In the past four decades since The Bahamas became an independent sovereign nation in 1973, its second largest economic sector, financial services, was among the premier destinations for foreign capital accumulation by way of banking deposits, collective investment funds, captive insurance and various forms of wealth management activities.

That success depended in part on a very accommodating regulatory and investment environment. Banking laws and regulations contained strict provisions to underscore confidentiality and secrecy in financial transactions and minimal reporting requirements to the authorities by the licensed financial institutions.

Then, as now, no taxes are levied on personal, corporate or investment income, capital gains and the proceeds from inheritance.

In early 2000, the sector contained over 700 banks, trust companies and other financial services institutions, with more than half a trillion dollars of assets under administration and/or management. High salaries and employment in the sector contributed significantly to GDP and to government revenue, which by some estimates, exceeded $100 million per year.

Regulatory game changer
That success story came to an abrupt end that same year when the Organisation for Economic Co-operation and Development (OECD) initiated its Harmful Tax Initiative in an attempt to stamp out tax evasion in Europe and ultimately, reduce substantially, or eliminate entirely, the use of “tax havens” by their citizens.
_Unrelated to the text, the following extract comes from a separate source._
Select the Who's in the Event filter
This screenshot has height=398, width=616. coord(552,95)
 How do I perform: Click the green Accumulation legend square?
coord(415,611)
That process started what has now emerged to be an existential threat to all low-tax jurisdictions in general and to The Bahamas in particular.
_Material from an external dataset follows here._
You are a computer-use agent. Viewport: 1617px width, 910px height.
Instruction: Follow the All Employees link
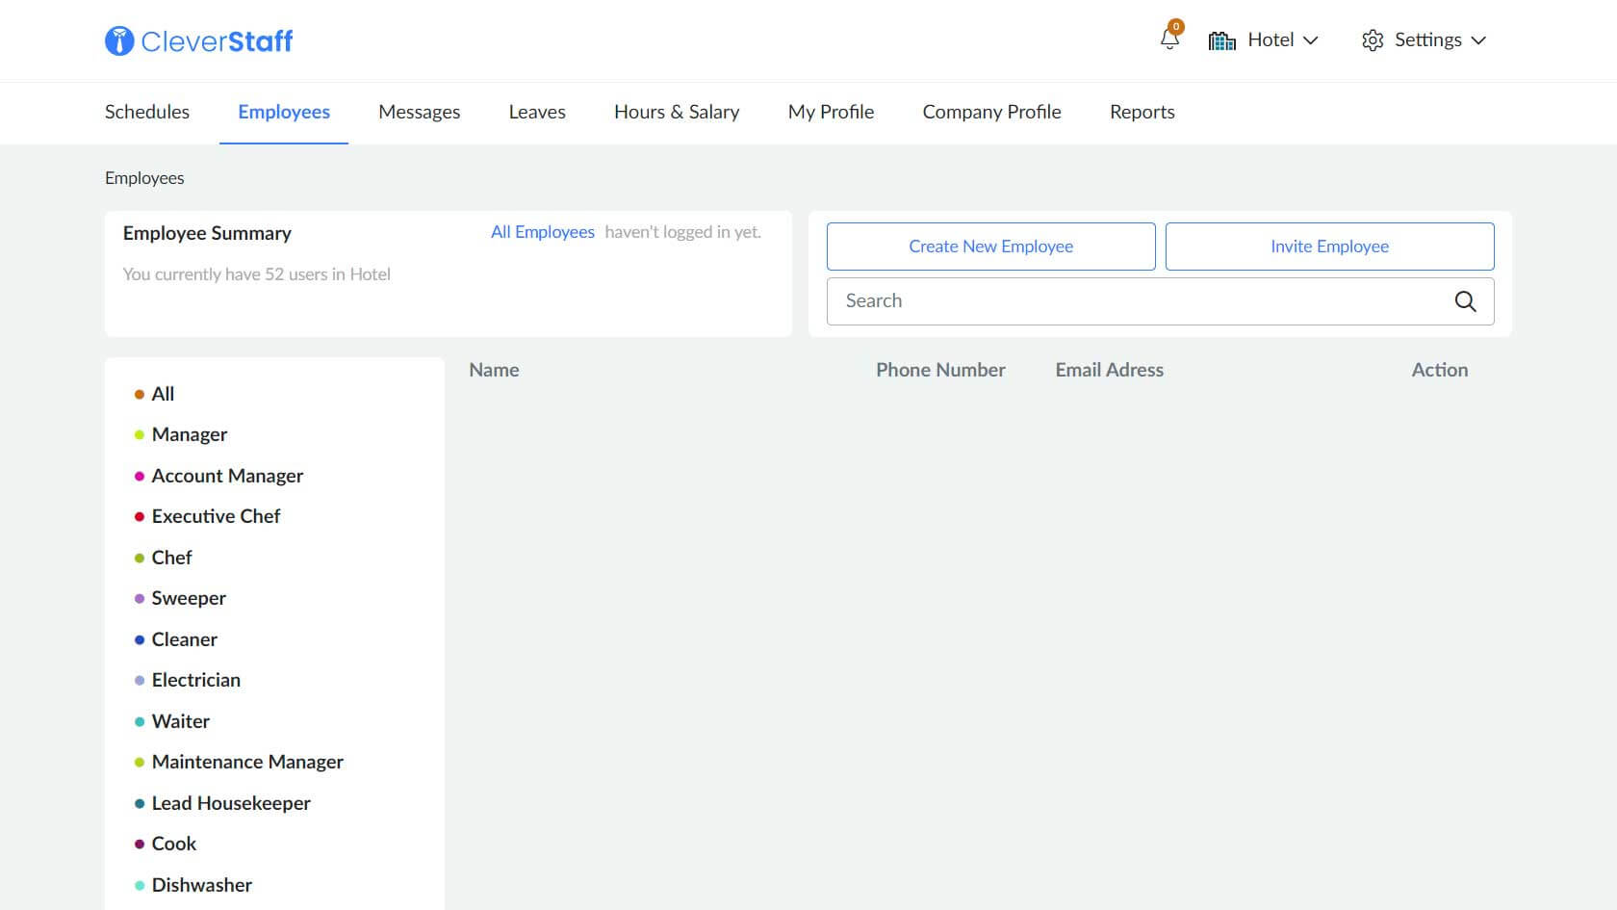click(542, 232)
The OECD developed and superimposed a set of rules and regulations that became global standards for transparency and information exchange of financial transactions within and across international borders.

The Bahamas subscribed to the new rules and regulations by reforming the laws and practices in its jurisdiction and by so doing, lost some of its attractiveness and a great deal of business. The number of licensed financial institutions was reduced to about 270 today.

More global rules are on the drawing board, including the adoption of CRS, which are equally disruptive to the traditional offshore financial centre. Those ever-changing rules and regulations and the omnipresent threat of “blacklisting” and/or the denial of access to the international banking clearing and settlement system (correspondent banking relationships) will continue to be a major challenge to the expansion of the offshore financial services sector in The Bahamas.

Outperform the competition
Although the rules and regulations with respect to the provision of financial services in The Bahamas have changed dramatically over the years, the sector has been able to retain a substantial amount of legacy business, while at the same time attracting new clients from different geographic areas. It is quite probable that most of the business in this jurisdiction was already “tax compliant” in their home countries and the clients are therefore quite content to remain in The Bahamas.

Of the few that have left (mostly from Europe), anecdotal information suggests that they have been largely replaced by other nationalities particularly from Latin American countries. It is no secret that wealthy individuals generally seek to protect and grow a portion of their assets by placing them under expert management in a jurisdiction other than the one where they are resident.

Going forward, The Bahamas should continue to concentrate on attracting high-net-worth clients with a view to offering competent, efficient and cost- effective asset management services on leading technological platforms. In short, aspire to outperform the competition, whether onshore or offshore, and by so doing, secure a sustainable base for providing financial services well into the future despite any changes in the global rules or regulations.

That effort should be augmented by continuous research and development of modern financial products (new and improved structures) that would meet the needs of a geographically diverse client base.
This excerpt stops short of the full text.